Work to do:
Can you put the items from the line with "label: Tax Fraud" up to and including the line with "46, 705, 53)" into a Markdown table, with a "No." column that numbers each row and a "Line" column that holds the line? Leave out any blank lines.

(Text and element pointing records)
--------------------------------------------------
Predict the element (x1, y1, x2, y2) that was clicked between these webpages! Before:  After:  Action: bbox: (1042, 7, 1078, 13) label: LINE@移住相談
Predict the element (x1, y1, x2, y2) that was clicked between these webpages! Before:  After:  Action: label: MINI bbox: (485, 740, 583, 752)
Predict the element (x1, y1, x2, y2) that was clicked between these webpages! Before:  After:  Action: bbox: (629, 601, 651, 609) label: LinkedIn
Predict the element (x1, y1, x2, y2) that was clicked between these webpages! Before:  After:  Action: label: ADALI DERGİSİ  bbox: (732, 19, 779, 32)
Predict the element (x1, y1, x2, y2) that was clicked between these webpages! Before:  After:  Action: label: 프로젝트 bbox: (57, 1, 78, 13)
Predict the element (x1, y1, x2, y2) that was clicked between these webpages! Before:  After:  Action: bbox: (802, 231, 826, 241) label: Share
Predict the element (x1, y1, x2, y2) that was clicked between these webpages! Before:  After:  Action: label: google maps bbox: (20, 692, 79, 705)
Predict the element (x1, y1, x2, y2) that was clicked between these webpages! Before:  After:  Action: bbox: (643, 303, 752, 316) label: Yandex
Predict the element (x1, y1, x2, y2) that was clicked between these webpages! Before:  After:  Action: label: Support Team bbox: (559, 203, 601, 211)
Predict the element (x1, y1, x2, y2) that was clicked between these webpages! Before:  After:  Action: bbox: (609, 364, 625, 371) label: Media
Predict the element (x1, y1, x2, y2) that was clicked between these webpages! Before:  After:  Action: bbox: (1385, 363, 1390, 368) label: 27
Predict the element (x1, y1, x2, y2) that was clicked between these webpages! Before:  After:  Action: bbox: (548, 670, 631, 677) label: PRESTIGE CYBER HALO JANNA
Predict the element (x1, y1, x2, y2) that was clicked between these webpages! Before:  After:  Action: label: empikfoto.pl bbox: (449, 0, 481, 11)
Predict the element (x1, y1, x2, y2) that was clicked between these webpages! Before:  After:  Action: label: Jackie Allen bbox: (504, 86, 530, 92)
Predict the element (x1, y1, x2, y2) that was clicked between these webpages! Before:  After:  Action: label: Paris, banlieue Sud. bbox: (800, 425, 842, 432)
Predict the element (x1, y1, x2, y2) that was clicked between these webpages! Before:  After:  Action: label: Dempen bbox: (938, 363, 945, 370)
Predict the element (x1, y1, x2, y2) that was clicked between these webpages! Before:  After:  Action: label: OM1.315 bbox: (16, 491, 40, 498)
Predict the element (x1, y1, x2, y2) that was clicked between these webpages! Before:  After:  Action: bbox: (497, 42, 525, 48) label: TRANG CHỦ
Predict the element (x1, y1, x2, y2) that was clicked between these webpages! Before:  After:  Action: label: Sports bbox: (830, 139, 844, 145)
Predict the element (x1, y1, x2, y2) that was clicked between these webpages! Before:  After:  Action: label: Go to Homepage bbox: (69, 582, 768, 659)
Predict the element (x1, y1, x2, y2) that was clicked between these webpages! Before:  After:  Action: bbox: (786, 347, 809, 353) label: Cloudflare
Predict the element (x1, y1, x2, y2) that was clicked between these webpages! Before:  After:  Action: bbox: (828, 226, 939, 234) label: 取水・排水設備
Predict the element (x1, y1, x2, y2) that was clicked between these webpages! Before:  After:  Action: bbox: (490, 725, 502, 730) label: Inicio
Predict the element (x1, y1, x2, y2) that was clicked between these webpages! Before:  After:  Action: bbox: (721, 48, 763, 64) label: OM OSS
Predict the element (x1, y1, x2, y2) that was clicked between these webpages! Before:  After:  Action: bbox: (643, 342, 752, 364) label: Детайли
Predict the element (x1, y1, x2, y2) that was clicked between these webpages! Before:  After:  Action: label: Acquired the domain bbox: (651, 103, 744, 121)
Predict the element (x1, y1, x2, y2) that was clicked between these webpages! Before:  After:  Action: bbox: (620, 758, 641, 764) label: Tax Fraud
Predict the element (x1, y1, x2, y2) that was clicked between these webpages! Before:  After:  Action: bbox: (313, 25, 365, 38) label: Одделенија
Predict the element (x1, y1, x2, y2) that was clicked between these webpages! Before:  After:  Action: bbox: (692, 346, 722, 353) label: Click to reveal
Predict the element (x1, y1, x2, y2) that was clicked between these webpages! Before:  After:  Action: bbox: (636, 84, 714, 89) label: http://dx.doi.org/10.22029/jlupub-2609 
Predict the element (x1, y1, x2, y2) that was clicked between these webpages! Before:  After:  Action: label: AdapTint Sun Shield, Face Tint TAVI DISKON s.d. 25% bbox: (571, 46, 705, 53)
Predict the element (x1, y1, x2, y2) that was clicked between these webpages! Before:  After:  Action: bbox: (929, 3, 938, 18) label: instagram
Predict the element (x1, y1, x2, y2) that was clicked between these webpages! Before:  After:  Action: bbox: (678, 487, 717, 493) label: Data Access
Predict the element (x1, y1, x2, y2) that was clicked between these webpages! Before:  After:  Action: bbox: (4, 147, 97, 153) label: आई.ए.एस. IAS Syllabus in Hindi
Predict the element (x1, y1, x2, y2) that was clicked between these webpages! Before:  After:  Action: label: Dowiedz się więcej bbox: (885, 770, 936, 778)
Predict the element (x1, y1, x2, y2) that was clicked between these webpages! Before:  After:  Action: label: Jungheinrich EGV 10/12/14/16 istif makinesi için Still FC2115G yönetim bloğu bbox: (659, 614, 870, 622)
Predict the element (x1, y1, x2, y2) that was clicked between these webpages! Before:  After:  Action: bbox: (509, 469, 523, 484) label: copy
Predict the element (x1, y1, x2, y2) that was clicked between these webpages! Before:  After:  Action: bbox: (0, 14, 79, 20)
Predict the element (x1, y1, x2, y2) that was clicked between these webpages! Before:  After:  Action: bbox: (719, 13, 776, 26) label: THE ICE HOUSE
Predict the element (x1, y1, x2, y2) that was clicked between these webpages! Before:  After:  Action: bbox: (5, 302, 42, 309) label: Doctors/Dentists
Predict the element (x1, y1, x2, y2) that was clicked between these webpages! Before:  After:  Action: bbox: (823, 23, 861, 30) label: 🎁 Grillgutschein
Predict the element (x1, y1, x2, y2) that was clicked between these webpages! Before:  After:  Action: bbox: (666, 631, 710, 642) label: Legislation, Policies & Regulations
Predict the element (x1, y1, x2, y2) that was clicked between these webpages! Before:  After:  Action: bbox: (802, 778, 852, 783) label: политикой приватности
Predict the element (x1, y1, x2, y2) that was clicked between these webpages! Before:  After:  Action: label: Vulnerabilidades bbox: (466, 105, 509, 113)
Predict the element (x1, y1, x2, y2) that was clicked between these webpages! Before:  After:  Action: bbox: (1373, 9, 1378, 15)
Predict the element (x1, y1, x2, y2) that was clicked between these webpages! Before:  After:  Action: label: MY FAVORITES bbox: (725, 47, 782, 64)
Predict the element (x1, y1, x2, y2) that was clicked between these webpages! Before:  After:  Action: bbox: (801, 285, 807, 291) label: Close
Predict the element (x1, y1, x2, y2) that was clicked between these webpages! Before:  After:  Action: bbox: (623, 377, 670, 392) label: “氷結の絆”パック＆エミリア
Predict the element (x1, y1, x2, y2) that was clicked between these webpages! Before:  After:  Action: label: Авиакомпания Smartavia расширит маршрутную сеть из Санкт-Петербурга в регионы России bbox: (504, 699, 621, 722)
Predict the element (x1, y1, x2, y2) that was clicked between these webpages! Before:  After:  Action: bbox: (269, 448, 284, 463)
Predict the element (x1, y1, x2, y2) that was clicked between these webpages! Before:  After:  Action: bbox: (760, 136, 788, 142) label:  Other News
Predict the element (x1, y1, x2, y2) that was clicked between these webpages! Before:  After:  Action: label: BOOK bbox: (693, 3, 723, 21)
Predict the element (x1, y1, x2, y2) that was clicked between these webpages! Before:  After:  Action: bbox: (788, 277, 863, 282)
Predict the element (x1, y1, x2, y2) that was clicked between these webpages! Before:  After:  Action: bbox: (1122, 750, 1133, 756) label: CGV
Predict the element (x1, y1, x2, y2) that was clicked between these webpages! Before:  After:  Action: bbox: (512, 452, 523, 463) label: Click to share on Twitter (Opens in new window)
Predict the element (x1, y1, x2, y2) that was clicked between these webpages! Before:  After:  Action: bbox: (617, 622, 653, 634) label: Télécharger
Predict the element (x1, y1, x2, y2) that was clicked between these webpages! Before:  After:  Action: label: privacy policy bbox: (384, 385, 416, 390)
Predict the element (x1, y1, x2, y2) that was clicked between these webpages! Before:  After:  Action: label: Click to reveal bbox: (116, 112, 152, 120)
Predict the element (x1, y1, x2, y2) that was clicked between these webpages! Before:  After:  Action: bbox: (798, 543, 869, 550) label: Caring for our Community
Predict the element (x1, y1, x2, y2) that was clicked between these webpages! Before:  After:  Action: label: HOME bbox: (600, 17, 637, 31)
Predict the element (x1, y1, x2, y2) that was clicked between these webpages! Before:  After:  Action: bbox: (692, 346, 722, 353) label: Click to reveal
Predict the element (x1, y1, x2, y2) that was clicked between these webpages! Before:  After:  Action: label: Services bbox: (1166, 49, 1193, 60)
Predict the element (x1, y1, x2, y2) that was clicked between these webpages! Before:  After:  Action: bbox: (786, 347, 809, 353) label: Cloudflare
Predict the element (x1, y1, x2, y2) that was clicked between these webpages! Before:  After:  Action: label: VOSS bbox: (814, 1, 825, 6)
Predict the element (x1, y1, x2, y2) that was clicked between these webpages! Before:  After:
--------------------------------------------------
Exercise output:
| No. | Line |
|---|---|
| 1 | Predict the element (x1, y1, x2, y2) that was clicked between these webpages! Before:  After:  Action: bbox: (620, 758, 641, 764) label: Tax Fraud |
| 2 | Predict the element (x1, y1, x2, y2) that was clicked between these webpages! Before:  After:  Action: bbox: (313, 25, 365, 38) label: Одделенија |
| 3 | Predict the element (x1, y1, x2, y2) that was clicked between these webpages! Before:  After:  Action: bbox: (692, 346, 722, 353) label: Click to reveal |
| 4 | Predict the element (x1, y1, x2, y2) that was clicked between these webpages! Before:  After:  Action: bbox: (636, 84, 714, 89) label: http://dx.doi.org/10.22029/jlupub-2609  |
| 5 | Predict the element (x1, y1, x2, y2) that was clicked between these webpages! Before:  After:  Action: label: AdapTint Sun Shield, Face Tint TAVI DISKON s.d. 25% bbox: (571, 46, 705, 53) |